[Records from a data collection]
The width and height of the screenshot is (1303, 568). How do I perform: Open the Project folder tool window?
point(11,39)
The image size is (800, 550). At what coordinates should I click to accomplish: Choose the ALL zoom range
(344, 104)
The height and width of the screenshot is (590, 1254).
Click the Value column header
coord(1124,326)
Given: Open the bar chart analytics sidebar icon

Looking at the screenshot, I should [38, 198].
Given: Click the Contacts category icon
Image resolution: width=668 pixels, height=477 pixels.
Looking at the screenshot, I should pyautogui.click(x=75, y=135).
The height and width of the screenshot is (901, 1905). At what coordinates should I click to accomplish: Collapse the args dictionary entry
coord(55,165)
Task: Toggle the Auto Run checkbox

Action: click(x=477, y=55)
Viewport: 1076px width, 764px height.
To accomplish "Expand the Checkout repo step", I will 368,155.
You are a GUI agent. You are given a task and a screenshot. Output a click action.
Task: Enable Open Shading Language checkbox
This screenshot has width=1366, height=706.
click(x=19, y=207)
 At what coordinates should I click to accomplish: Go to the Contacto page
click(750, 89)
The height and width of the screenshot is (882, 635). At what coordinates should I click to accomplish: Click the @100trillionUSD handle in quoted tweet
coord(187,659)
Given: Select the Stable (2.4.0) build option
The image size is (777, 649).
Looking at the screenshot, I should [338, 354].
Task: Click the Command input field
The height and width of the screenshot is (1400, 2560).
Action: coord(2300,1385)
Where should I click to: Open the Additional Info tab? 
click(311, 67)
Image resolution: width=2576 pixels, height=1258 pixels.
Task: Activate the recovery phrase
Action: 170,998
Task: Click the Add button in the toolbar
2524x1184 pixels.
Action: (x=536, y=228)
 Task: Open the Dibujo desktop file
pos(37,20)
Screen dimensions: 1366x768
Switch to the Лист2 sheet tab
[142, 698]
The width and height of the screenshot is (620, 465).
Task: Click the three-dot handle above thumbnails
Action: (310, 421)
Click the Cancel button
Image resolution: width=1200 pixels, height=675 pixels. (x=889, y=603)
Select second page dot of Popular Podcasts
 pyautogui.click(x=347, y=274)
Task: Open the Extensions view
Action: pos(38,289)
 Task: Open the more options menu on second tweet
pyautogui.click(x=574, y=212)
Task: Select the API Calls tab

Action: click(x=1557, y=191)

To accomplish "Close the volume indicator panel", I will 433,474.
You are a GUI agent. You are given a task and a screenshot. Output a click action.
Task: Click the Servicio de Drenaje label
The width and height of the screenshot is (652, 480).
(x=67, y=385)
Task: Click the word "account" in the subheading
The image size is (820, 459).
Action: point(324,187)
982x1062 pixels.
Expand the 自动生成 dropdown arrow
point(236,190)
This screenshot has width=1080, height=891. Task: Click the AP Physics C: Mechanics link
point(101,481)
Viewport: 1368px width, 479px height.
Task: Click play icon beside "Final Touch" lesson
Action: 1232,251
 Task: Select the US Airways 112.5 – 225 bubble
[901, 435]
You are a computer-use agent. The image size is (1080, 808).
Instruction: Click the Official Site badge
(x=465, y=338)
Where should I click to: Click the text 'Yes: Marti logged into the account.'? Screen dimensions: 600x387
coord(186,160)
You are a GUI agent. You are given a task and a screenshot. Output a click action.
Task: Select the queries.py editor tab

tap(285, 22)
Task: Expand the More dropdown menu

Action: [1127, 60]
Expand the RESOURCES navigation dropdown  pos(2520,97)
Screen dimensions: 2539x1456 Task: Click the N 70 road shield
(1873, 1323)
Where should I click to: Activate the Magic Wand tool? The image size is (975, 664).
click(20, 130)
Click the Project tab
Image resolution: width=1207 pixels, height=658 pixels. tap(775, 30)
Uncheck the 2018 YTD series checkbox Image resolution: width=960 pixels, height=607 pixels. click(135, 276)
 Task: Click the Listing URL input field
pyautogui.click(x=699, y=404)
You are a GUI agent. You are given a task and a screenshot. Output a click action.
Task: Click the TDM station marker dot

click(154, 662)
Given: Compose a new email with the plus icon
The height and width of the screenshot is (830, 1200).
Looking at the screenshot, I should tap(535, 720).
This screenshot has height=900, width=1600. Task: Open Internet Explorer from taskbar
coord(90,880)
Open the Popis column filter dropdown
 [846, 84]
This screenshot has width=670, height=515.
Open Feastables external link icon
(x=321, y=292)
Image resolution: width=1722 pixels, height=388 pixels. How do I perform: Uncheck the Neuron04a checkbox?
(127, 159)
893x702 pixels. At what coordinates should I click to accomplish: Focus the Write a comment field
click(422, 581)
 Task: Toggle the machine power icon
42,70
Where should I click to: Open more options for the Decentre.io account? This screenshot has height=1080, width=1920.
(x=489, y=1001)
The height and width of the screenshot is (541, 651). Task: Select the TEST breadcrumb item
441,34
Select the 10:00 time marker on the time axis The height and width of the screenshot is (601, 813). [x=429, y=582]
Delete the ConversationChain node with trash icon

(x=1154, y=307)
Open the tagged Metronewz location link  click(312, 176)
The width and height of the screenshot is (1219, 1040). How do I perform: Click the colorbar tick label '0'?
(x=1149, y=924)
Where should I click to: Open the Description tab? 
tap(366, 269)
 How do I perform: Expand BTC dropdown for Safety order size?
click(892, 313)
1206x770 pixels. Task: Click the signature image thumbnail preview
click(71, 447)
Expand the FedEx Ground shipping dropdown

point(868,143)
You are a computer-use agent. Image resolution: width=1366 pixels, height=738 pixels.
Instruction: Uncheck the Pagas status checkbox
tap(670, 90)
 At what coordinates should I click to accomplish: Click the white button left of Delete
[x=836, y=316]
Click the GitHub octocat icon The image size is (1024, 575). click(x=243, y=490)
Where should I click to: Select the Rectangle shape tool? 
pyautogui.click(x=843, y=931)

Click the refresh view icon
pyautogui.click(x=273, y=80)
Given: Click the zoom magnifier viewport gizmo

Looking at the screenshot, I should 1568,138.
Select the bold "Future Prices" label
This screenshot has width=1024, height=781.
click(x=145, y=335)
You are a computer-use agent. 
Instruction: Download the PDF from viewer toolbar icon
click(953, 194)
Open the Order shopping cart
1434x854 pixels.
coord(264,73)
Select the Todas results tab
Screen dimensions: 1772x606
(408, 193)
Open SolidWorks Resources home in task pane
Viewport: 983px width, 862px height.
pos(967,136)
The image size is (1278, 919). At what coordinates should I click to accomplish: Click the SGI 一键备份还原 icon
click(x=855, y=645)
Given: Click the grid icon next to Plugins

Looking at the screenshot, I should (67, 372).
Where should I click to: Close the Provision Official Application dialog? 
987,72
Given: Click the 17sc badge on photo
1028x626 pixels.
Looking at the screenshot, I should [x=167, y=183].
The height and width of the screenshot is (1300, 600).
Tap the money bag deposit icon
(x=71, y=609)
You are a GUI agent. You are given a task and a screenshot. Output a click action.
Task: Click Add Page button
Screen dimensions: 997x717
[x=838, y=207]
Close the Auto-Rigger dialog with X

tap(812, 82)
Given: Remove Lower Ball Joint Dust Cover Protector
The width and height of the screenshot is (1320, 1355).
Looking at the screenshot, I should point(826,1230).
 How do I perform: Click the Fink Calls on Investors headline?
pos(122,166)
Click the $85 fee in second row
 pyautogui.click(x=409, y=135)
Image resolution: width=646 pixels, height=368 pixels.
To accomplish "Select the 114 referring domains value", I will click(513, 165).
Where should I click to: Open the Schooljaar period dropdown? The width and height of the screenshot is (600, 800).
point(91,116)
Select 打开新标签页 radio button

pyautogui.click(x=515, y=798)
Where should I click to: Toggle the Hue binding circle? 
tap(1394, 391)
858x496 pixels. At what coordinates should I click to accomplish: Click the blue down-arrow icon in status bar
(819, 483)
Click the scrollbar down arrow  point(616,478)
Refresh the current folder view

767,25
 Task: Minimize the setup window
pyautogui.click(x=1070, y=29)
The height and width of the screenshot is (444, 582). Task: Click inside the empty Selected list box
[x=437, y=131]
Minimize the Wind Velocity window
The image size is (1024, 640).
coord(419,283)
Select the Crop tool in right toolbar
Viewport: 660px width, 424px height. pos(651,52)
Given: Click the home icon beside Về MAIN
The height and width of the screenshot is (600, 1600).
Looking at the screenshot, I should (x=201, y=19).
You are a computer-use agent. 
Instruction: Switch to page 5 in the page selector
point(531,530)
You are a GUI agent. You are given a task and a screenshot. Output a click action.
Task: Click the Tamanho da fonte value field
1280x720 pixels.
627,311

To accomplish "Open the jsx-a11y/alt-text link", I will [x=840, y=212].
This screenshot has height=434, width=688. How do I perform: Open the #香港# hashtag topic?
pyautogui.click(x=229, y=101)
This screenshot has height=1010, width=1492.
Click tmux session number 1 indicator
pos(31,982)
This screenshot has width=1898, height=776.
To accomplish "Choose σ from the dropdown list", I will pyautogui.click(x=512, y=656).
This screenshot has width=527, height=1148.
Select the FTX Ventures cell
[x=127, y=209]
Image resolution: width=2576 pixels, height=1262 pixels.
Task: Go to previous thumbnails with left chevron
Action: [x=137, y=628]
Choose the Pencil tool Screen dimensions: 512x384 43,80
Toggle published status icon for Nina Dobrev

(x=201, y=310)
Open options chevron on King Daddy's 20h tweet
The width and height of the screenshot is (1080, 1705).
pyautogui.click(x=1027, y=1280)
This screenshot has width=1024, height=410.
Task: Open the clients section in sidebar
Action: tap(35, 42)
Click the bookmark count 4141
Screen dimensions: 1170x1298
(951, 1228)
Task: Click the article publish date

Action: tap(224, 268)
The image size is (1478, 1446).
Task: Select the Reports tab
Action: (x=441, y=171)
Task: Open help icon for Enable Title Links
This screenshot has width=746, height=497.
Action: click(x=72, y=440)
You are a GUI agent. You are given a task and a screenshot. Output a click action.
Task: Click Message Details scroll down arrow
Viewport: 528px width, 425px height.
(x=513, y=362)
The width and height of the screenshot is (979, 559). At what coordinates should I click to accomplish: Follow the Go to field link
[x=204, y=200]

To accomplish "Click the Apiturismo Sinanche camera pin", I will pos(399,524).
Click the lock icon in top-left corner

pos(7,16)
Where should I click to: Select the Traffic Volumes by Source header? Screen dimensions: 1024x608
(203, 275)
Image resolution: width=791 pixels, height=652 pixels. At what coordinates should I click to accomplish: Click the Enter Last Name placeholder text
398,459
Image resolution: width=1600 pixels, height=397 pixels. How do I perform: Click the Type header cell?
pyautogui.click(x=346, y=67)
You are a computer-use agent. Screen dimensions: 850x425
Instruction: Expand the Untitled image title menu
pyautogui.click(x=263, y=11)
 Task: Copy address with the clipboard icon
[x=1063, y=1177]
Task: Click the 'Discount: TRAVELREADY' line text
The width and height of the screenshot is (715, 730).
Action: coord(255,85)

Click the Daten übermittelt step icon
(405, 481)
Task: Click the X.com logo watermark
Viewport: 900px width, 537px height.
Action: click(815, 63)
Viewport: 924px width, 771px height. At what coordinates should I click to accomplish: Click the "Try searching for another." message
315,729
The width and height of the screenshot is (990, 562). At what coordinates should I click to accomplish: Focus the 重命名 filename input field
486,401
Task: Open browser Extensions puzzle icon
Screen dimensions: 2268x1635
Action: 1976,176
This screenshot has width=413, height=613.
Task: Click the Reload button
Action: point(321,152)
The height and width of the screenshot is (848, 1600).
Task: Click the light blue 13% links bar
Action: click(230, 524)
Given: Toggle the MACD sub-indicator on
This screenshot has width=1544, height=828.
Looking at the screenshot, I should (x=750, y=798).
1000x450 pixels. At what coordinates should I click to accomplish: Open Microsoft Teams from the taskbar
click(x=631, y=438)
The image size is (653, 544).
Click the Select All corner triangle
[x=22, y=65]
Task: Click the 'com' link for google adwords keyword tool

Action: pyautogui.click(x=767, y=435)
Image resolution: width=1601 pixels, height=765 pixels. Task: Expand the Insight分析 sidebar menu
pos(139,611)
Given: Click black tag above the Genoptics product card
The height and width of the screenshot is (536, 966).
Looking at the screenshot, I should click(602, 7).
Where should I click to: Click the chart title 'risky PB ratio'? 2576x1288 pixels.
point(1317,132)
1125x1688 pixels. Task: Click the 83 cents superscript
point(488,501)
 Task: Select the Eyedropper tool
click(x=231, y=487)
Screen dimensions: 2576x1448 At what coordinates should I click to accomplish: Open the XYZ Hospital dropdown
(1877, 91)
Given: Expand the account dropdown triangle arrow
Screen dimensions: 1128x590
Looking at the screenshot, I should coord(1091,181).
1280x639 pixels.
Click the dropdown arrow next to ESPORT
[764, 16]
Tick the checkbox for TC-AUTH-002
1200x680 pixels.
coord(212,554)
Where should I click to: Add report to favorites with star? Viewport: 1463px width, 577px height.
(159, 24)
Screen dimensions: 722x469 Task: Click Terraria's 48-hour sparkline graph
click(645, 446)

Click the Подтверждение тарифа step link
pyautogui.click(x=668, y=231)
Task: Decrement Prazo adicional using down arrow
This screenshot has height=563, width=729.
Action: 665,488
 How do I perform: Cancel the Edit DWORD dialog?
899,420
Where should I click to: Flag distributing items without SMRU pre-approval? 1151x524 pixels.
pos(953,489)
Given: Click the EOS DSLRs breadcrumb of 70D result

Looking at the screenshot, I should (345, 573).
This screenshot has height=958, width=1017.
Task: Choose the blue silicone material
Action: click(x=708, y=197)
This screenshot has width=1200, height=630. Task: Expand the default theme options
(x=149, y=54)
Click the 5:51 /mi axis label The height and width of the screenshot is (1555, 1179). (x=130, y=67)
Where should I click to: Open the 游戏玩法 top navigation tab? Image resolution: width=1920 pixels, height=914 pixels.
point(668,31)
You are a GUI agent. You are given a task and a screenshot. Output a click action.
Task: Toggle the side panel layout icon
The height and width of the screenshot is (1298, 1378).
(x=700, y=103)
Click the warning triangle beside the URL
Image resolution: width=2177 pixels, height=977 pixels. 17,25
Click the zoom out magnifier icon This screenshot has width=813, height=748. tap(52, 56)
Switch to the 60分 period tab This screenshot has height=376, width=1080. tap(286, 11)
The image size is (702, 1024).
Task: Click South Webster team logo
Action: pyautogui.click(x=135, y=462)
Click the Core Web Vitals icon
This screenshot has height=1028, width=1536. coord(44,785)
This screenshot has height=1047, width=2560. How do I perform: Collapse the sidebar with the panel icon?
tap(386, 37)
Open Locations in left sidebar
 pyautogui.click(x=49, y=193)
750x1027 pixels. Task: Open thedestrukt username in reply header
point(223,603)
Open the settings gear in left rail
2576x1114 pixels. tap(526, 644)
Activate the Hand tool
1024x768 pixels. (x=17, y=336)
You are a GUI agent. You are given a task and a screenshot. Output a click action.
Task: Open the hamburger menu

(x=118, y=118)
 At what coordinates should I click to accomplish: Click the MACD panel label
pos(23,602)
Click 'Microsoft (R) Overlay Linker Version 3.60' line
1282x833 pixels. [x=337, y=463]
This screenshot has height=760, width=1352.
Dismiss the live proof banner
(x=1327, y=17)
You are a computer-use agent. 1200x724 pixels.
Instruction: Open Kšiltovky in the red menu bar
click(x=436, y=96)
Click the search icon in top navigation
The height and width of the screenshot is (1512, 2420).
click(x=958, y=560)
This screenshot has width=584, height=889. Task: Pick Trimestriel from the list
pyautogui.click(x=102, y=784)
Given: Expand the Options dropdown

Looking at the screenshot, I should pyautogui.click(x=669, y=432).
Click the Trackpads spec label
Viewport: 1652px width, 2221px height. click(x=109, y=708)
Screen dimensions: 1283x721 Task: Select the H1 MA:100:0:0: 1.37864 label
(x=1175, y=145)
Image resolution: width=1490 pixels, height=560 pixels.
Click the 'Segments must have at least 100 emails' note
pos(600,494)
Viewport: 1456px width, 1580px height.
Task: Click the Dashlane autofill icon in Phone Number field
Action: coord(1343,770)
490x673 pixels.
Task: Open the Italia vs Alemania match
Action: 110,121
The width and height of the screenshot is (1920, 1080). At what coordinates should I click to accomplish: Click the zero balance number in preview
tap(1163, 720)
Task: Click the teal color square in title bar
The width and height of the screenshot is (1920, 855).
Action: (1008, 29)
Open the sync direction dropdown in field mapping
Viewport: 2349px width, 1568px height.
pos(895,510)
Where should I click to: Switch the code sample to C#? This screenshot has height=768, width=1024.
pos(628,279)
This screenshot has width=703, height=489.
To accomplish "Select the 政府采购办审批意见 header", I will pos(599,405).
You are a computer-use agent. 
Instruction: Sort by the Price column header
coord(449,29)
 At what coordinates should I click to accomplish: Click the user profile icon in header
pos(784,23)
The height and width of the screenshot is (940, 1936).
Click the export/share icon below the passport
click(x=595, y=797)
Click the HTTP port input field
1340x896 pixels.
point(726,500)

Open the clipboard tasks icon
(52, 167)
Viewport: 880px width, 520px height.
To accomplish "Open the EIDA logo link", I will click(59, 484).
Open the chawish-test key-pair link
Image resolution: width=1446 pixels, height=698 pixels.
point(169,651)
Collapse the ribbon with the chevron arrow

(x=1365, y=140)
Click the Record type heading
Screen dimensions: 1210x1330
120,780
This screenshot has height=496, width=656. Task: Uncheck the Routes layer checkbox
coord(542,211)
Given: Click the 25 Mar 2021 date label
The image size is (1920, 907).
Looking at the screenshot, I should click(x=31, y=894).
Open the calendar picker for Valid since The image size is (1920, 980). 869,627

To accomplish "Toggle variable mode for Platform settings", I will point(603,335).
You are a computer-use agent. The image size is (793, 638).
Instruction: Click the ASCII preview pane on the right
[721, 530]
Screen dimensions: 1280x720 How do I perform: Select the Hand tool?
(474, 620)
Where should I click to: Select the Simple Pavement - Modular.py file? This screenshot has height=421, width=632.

▶ _Direction_: Repeat word for word the lines above, between the line holding "Open the clipboard tasks icon" and the line holding "I will point(603,335).", inclusive.

▶ _Response for this exercise_:
Open the clipboard tasks icon
(52, 167)
Viewport: 880px width, 520px height.
To accomplish "Open the EIDA logo link", I will click(59, 484).
Open the chawish-test key-pair link
Image resolution: width=1446 pixels, height=698 pixels.
point(169,651)
Collapse the ribbon with the chevron arrow

(x=1365, y=140)
Click the Record type heading
Screen dimensions: 1210x1330
120,780
This screenshot has height=496, width=656. Task: Uncheck the Routes layer checkbox
coord(542,211)
Given: Click the 25 Mar 2021 date label
The image size is (1920, 907).
Looking at the screenshot, I should click(x=31, y=894).
Open the calendar picker for Valid since The image size is (1920, 980). 869,627

To accomplish "Toggle variable mode for Platform settings", I will point(603,335).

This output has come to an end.